Music

SCO, City Halls, Glasgow

Michael Tumelty

four stars

WITHOUT wishing to cast a shadow over the blazing drama of Robin Ticciati’s electric account of Brahms’ Second Symphony on Friday with the SCO, a brief word on last week’s review where my reflective, though not valedictory, thoughts on Ticciati’s appointment to the Deutsches Symphony Orchestra might have allowed someone to infer that he would be packing his bags for Berlin as soon as his current SCO contract finishes.

Nothing could be further from the truth. In an amicable conversation with the SCO chief executive, through whom I sent a personal message to the conductor, the executive confirmed that he has all Robin’s DSO 2017/18 dates in the book, along with those for the next three SCO seasons, including an overlap period where Ticciati will be chief conductor of both orchestras: a commonplace these days.

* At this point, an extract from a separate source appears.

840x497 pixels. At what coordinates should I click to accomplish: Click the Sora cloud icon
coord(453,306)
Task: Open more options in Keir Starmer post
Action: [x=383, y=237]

So there will be years more of Ticciati’s insights, and, frankly, if those insights continue to flow as they have done in the first two instalments of his Brahms Symphony cycle, he can apply them to any composer he likes. For me, he completely cracked the secret of the Second Symphony. It starts broad and pastoral and it ends up like a triumphal parade. But what about the in-betweens? Ticciati’s secret was momentum: the symphony was on the move all the time: even the slow movement had a sense of pressing forward, while the third surged and the closing stages of the finale were tumultuous and unstoppable. It was almost a continuum. Lars Vogt’s playing of Schumann’s Piano Concerto was a bit too freewheeling for my taste, though it was good to hear Schumann’s Manfred.